Model Predictions Compared to Nitrification in Coastal Plain Soils
Soil AOA had activity in Coastal Plain soils without NH4+ addition, and the NH3 oxidation rate predicted by the MM model was a good fit for soil AOA activity (R2 = 0.815, p = 0.01, Supplementary Table 7, and Figure 3A). Unlike AOA, no activity of soil AOB was measured in the absence of NH4+ addition in Coastal Plain soils, and the AOB MM models also predicted no contribution to NH3 oxidation by soil AOB (Figure 3B). In the absence of NH4+ addition, the MM model did not predict any significant response by N. japonica NJ1 or Nitrospira ND1; however, the rate response of N. moscoviensis determined by the kinetic parameters of the MM model matched the data at 10 and 20°C, but not 30°C (Figure 3C). The rate response of N. vulgaris determined by the kinetic parameters of the MM model could potentially contribute to all the NO2– oxidation observed in this soil (R2 = 0.641, p = 0.01), but the MM models for the remaining NOB do not predict any contribution to NO2– oxidation (Figure 3D).

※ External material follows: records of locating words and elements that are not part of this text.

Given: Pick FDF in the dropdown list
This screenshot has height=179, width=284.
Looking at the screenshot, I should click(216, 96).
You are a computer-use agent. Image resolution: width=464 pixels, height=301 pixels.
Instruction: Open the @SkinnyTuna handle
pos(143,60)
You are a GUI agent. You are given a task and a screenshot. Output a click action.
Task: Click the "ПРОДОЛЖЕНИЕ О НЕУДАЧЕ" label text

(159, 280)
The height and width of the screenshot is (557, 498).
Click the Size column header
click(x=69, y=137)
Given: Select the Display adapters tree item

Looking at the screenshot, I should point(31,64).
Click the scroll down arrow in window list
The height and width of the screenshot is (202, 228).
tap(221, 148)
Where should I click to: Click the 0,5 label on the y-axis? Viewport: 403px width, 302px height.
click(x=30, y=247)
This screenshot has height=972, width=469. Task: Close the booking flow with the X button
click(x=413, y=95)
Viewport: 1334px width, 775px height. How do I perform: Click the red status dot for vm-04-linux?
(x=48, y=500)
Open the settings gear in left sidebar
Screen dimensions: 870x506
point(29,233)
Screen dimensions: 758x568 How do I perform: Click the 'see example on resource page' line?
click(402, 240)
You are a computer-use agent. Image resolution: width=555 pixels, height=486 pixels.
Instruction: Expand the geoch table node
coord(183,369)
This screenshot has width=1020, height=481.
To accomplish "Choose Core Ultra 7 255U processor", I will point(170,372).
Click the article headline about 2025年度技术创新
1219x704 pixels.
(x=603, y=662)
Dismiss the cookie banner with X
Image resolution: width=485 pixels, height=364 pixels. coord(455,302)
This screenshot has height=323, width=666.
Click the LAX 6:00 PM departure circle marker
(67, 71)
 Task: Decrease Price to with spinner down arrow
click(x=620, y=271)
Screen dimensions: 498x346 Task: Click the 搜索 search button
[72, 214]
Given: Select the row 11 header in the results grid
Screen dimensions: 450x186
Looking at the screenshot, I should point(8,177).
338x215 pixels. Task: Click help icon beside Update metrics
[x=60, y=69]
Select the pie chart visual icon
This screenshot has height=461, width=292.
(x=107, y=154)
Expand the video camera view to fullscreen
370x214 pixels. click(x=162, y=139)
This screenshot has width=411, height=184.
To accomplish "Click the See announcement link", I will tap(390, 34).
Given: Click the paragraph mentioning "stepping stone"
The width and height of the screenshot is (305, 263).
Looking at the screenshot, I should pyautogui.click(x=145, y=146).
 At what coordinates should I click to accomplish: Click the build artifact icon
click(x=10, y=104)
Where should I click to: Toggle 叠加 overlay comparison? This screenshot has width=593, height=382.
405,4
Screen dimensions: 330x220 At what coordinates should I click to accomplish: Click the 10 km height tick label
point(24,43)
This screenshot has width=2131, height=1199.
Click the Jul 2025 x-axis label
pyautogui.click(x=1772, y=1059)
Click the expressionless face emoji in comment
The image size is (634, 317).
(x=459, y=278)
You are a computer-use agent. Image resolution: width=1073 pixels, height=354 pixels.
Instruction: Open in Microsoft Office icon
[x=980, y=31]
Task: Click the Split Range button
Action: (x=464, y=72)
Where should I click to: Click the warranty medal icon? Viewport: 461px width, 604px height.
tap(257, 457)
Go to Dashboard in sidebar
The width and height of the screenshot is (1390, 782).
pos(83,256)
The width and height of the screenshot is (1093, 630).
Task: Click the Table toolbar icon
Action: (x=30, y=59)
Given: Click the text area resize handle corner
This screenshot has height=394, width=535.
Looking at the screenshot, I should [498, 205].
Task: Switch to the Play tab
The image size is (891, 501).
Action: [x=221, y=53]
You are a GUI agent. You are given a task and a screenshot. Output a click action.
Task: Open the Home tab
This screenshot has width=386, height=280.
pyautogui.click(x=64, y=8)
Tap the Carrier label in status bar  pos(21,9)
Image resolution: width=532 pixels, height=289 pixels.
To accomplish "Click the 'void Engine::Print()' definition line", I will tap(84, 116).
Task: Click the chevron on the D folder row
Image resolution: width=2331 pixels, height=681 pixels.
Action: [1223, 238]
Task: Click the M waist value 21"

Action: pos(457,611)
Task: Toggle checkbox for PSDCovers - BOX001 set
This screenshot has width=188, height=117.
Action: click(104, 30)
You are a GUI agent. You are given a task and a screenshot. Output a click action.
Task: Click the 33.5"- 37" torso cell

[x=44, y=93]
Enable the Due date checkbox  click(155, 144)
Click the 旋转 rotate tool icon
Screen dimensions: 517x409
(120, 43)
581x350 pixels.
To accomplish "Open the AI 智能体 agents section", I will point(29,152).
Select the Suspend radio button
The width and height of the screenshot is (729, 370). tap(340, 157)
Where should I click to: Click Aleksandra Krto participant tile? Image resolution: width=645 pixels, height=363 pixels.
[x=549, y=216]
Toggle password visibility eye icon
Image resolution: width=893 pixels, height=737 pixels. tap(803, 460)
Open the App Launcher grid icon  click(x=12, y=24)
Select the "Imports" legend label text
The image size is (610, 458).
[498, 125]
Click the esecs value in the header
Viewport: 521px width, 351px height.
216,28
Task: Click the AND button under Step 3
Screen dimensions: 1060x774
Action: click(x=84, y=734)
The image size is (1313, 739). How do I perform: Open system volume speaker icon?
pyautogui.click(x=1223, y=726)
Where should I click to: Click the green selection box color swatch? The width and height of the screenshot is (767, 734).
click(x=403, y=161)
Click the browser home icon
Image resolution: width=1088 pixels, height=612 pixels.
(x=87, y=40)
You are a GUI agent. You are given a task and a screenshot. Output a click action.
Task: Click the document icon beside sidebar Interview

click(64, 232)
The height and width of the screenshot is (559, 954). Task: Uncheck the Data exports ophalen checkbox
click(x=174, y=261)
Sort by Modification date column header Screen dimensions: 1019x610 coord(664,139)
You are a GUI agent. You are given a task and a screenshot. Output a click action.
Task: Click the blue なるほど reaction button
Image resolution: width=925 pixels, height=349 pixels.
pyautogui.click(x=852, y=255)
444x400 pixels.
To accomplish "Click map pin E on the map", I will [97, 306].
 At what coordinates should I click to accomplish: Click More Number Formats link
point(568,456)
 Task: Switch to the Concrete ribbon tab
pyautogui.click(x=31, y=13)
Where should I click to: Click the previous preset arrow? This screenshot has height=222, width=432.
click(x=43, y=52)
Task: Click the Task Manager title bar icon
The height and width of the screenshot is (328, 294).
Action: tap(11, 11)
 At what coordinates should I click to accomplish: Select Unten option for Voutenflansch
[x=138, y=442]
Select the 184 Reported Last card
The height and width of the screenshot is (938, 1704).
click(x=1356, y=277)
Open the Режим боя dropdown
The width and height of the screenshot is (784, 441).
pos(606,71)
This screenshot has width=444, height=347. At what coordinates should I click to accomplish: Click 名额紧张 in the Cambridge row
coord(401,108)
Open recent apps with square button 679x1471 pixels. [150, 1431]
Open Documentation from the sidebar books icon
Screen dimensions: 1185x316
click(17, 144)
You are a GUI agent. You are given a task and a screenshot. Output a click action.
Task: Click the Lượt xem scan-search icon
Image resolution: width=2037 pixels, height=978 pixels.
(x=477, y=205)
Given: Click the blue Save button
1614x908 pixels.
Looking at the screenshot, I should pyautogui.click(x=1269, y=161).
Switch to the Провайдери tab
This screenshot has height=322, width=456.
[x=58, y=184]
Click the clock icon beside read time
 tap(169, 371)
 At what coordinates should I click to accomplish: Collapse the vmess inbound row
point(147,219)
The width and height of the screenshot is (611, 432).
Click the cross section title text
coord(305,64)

Addition of NH4+ to Coastal Plain soils increased the rates of NO2– + NO3– production by soil AOA ∼5–10-fold (Figure 3E). H substrate-induced inhibition of N. viennensis predicted a lower AOA contribution to NH3 oxidation than that observed in the soil at 10 and 20°C, although the potential response of AOA like N. viennensis exceeded the response observed in the soil at 30°C (R2 = 0.685, p = 0.006, Figure 3E). In the Coastal Plain soil with NH4+ addition, soil AOB contributed to nitrification at all three incubation temperatures, providing NH3 oxidation rates approximately equal to that of soil AOA at 10 and 20°C, and ∼25% of total NO2– + NO3– production at 30°C; however, neither the MM or H models for N. multiformis or N. europaea were a good fit to the data (Supplementary Table 7 and Figure 3F). The H model predicted no significant effects of substrate inhibition on N. europaea (data not shown) but predicted a reduction in N. multiformis contributions at 20°C. The MM models for N. europaea and N. multiformis showed increasing rates of NO2– + NO3– production as temperature increased from 10 to 30°C, whereas soil AOB rates were the highest at 20°C. The MM models predicted that AOB with kinetic characteristics like those of N. europaea and N. multiformis could contribute much of the NO2– + NO3– production observed at 10 and 20°C, but exceeded soil nitrification rates observed at 30°C. When NH4+ was added to increase NH3-oxidation activity in this soil, there was no accumulation of NO2– in the Coastal Plain soil above our limit of detection (2 μM NO2–), and under these conditions the MM models using kinetic parameters obtained for Nitrospira NOB in this study did not predict Nitrospira contributions to soil NO2– oxidation (R2 = 0.09–0.32, Figure 3G). The greatest MM model-predicted response for Nitrospira was N. moscoviensis, but it would only account for ∼3% of the total soil NOB activity at its highest activity rates. In contrast, the MM model for the Nitrobacter NOB N. vulgaris predicted rates of NO2– oxidation that met or exceeded the response observed by soil NOB, but the MM models did not predict that other Nitrobacter could contribute under these conditions with low concentrations of soil NO2– (Figure 3H).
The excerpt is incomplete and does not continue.